On fait mille compliments à M.  R., et on lui est très-dévoué. On le remercie du petit imprimé, il n’était pas assurément fait pour souiller le Journal encyclopédique ; cela n’est bon que pour Fréron.



4487. — À MADAME LA COMTESSE DE LUTZELBOURG.
À Ferney, 10 mars.

Pour Dieu, madame, envoyez-moi le portrait de Mme  de Pompadour ; j’aimerais mieux avoir le vôtre, mais vous ne voulez pas vous faire peindre ; il faut faire quelque chose pour ses amis, madame. Si vous n’avez pas de copiste à Strasbourg, osez me confier l’original. J’ai de la probité, je suis exact, je ne le garderai pas quinze jours. Faites-moi cette petite faveur, je vous en conjure.

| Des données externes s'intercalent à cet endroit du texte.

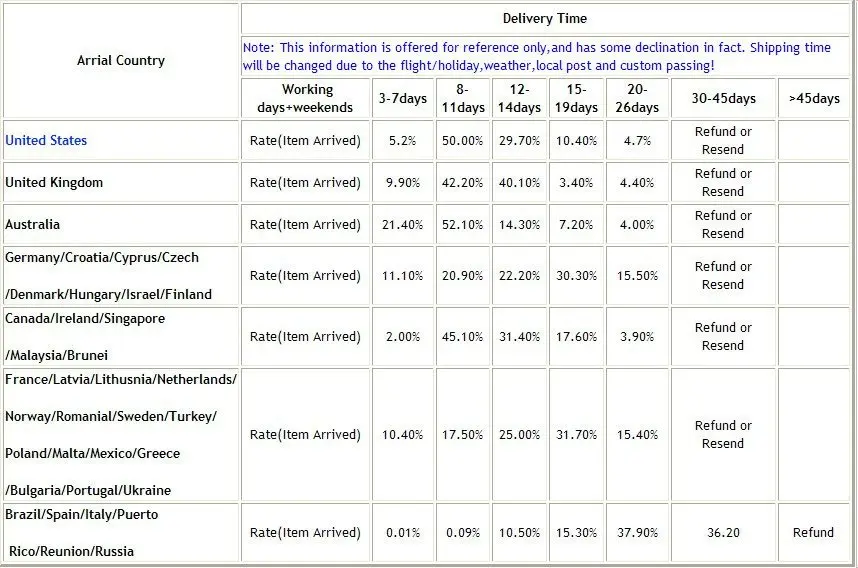Select the 3-7days column header
Screen dimensions: 858x568
[403, 98]
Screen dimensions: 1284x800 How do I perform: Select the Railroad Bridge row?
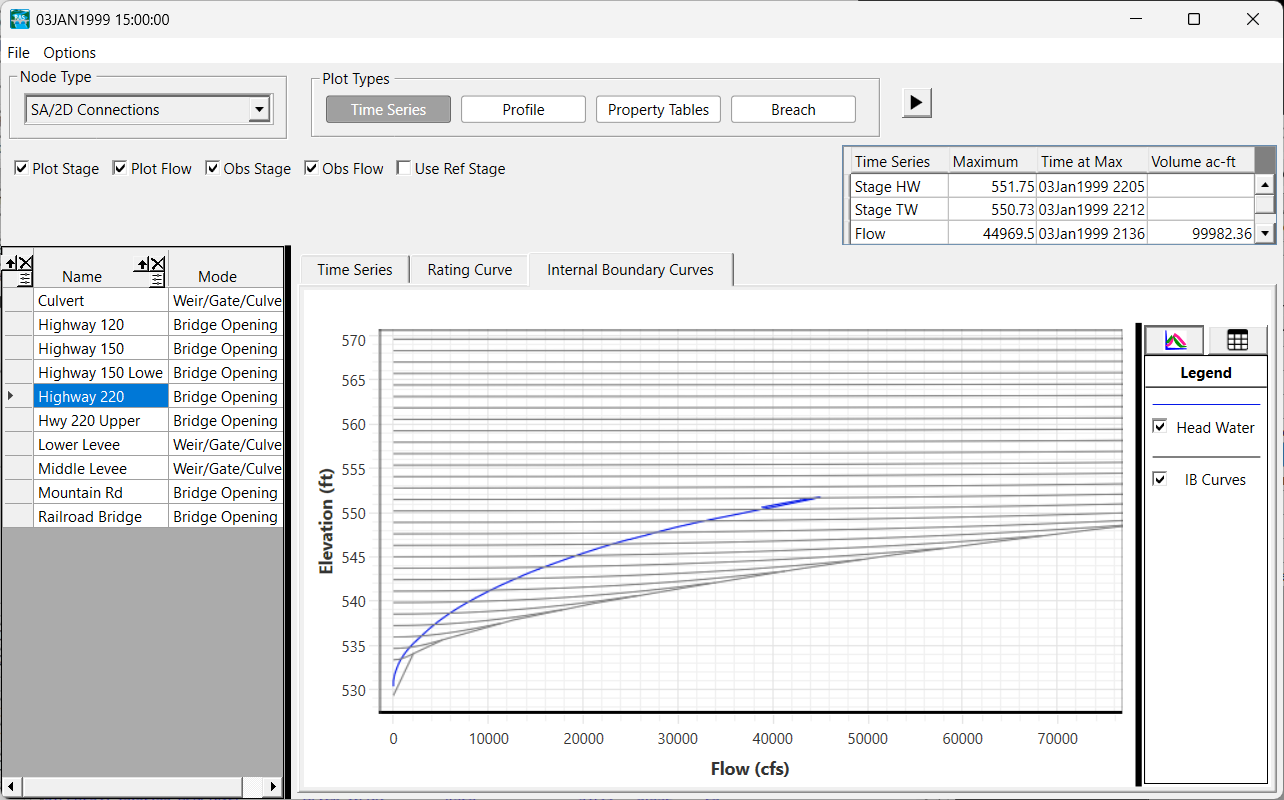90,517
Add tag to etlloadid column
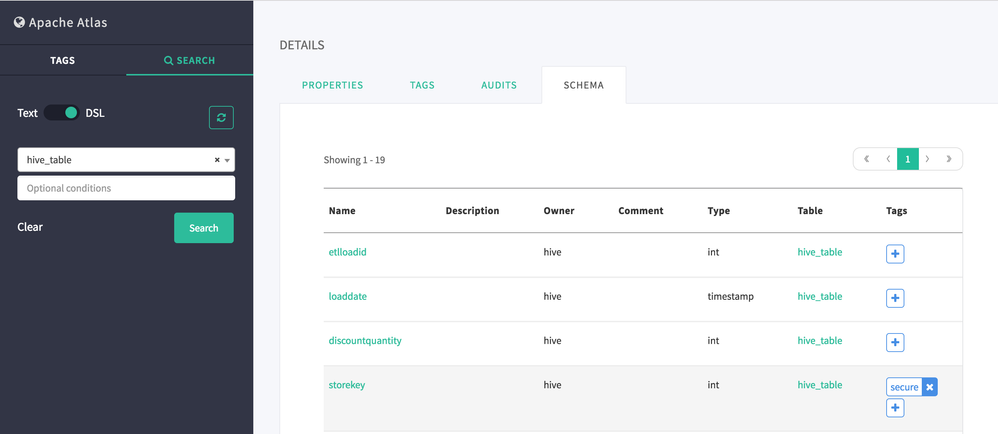 coord(895,254)
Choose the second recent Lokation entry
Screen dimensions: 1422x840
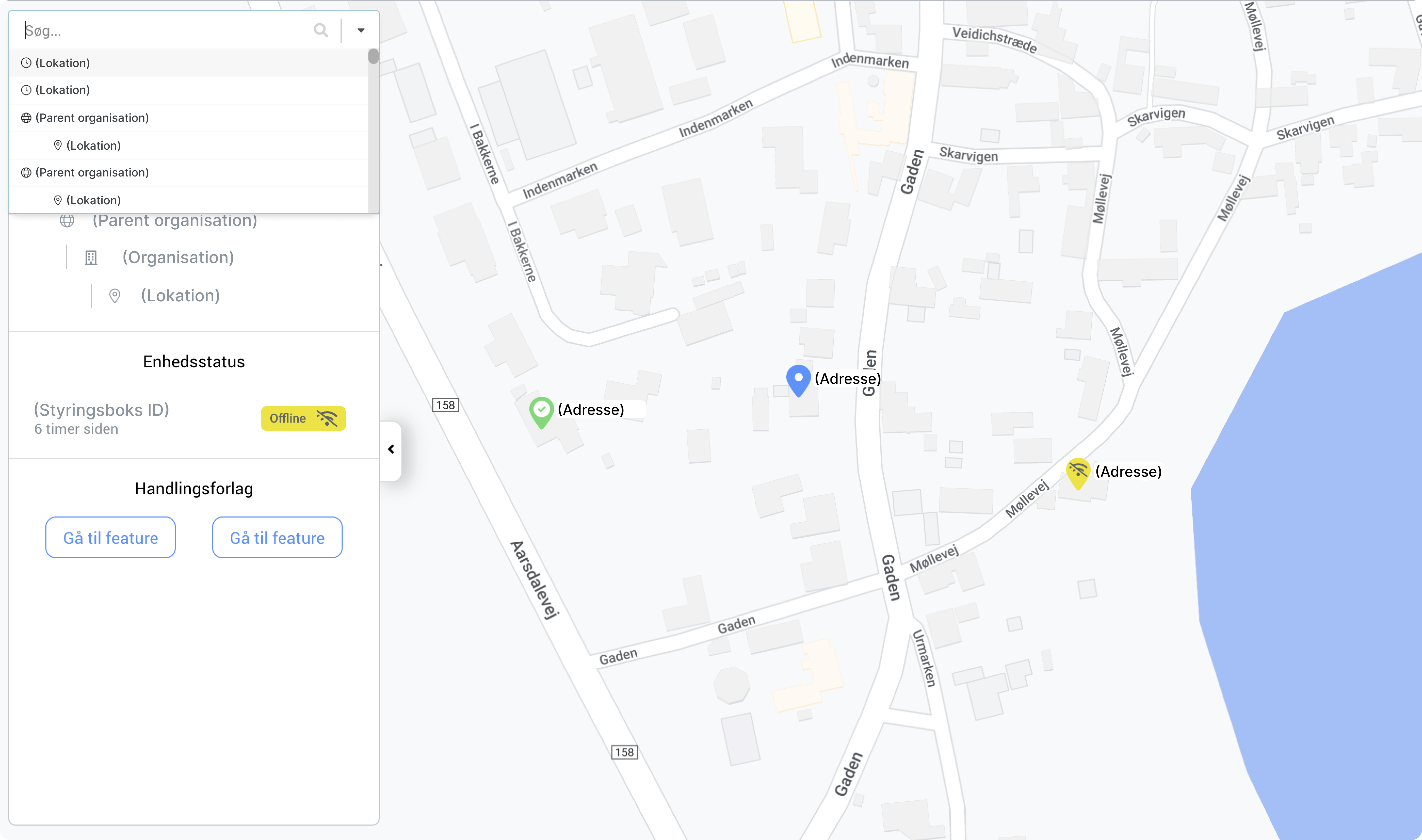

Où est actuellement monsieur votre fils ? Je plains ses chevaux, quelque part qu’il soit, car je crois les retraites promptes et les fourrages rares. Il est plaisant d’avoir dépensé cinq ou six cents millions pour quelques voyages dans la Hesse en quatre ans. On aurait fait le tour du monde à meilleur marché. Je n’ai d’autre nouvelle dans mon enceinte de montagnes, sinon qu’on ne me paye point ; mais je plains beaucoup plus ceux qu’on égorge que ceux qu’on ruine.

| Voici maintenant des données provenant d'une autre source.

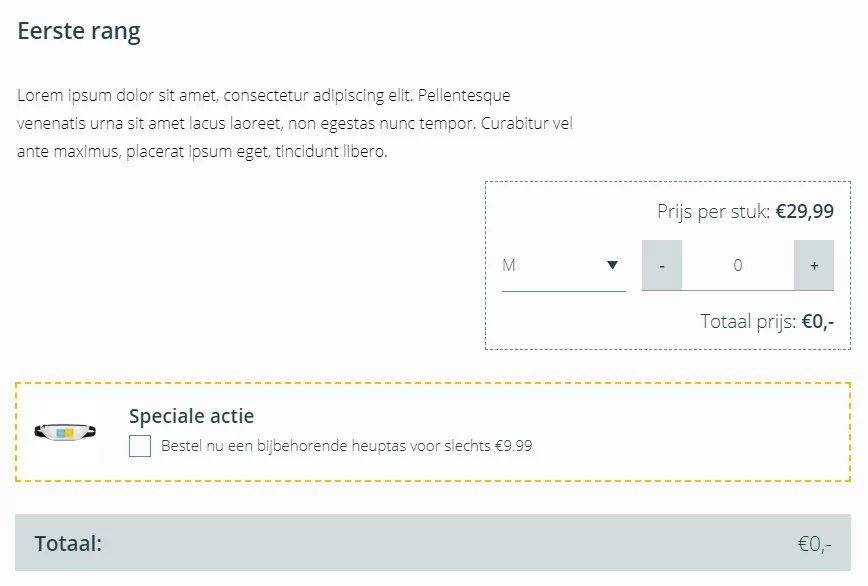Click the black dropdown arrow triangle

click(612, 265)
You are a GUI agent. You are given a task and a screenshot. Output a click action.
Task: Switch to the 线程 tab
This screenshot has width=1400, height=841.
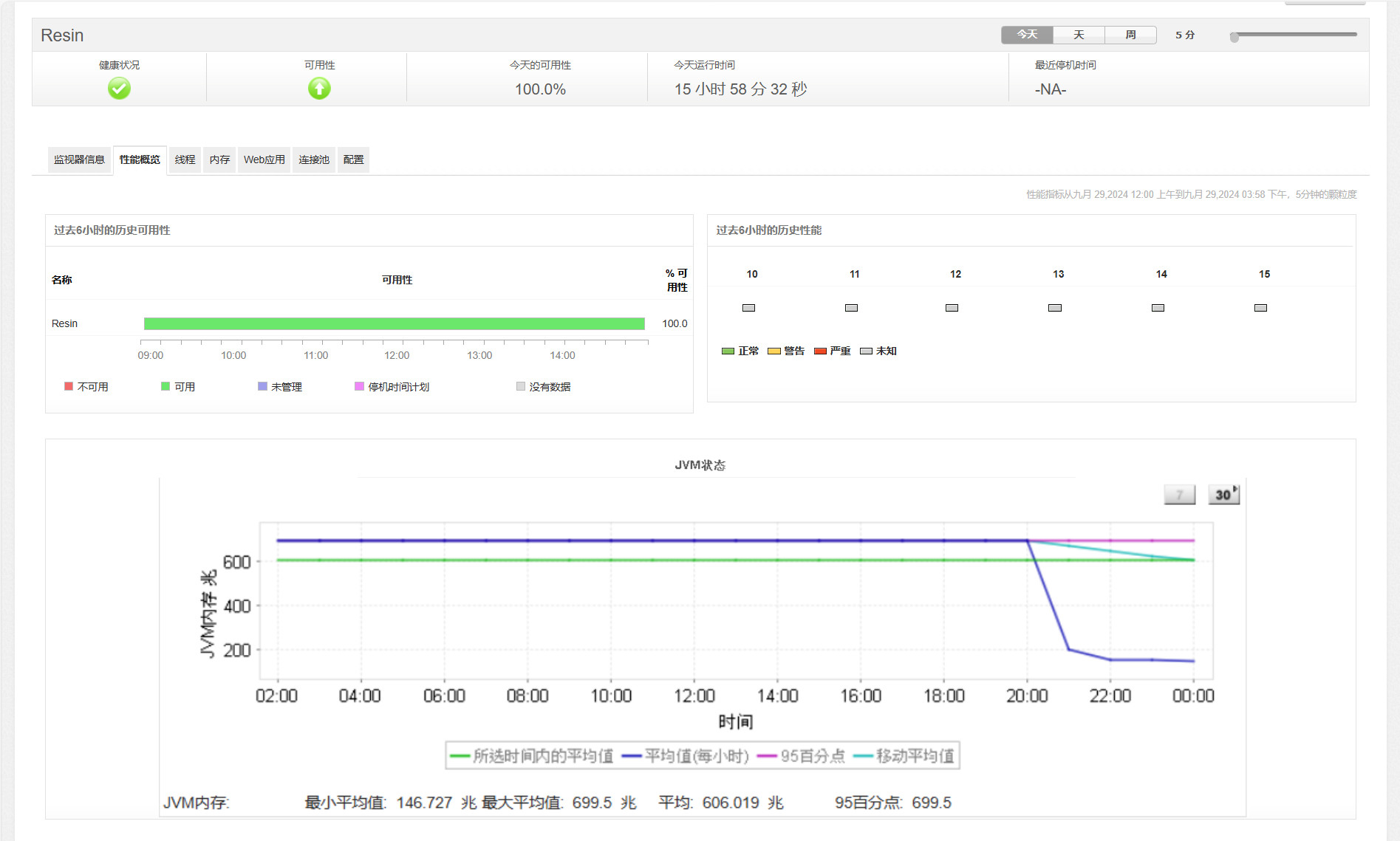(185, 159)
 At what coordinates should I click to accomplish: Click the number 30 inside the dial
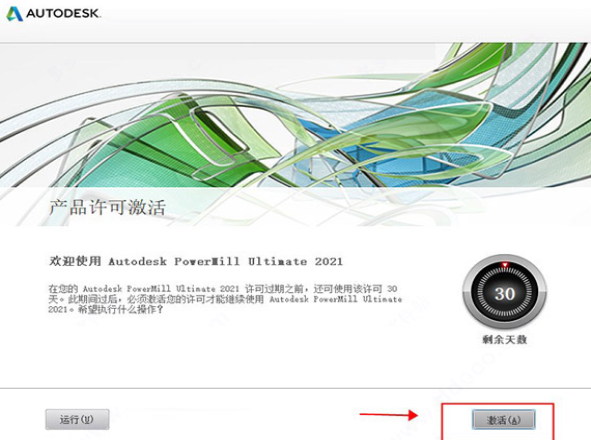coord(505,294)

Avez-vous actuellement, madame, auprès de vous votre fidèle compagne[1] ? Vous portez-vous bien ? Êtes-vous contente ? Je rencontrai hier dans mon chemin un borgne, et je me réjouis d’avoir encore deux yeux. Je rencontrai ensuite un homme qui n’avait qu’une jambe, et je me félicitai d’en avoir deux, toutes mauvaises qu’elles sont. Quand on a passé un certain âge, il n’y a guère que cette façon-là d’être heureux : cela n’est pas bien brillant, mais c’est toujours une petite consolation. Un beau soleil est encore un grand plaisir ; mais il me semble que vous n’avez jamais chaud sur vos bords du Rhin. N’avez-vous pas fait embellir et peigner votre jardin ? Autre ressource qui n’est pas à négliger. Je vous avertis, madame, que j’ai fait les plus beaux potagers du royaume ; vous ne vous en souciez guère, Puissiez-vous avoir le

  1. Mme  de Brumath.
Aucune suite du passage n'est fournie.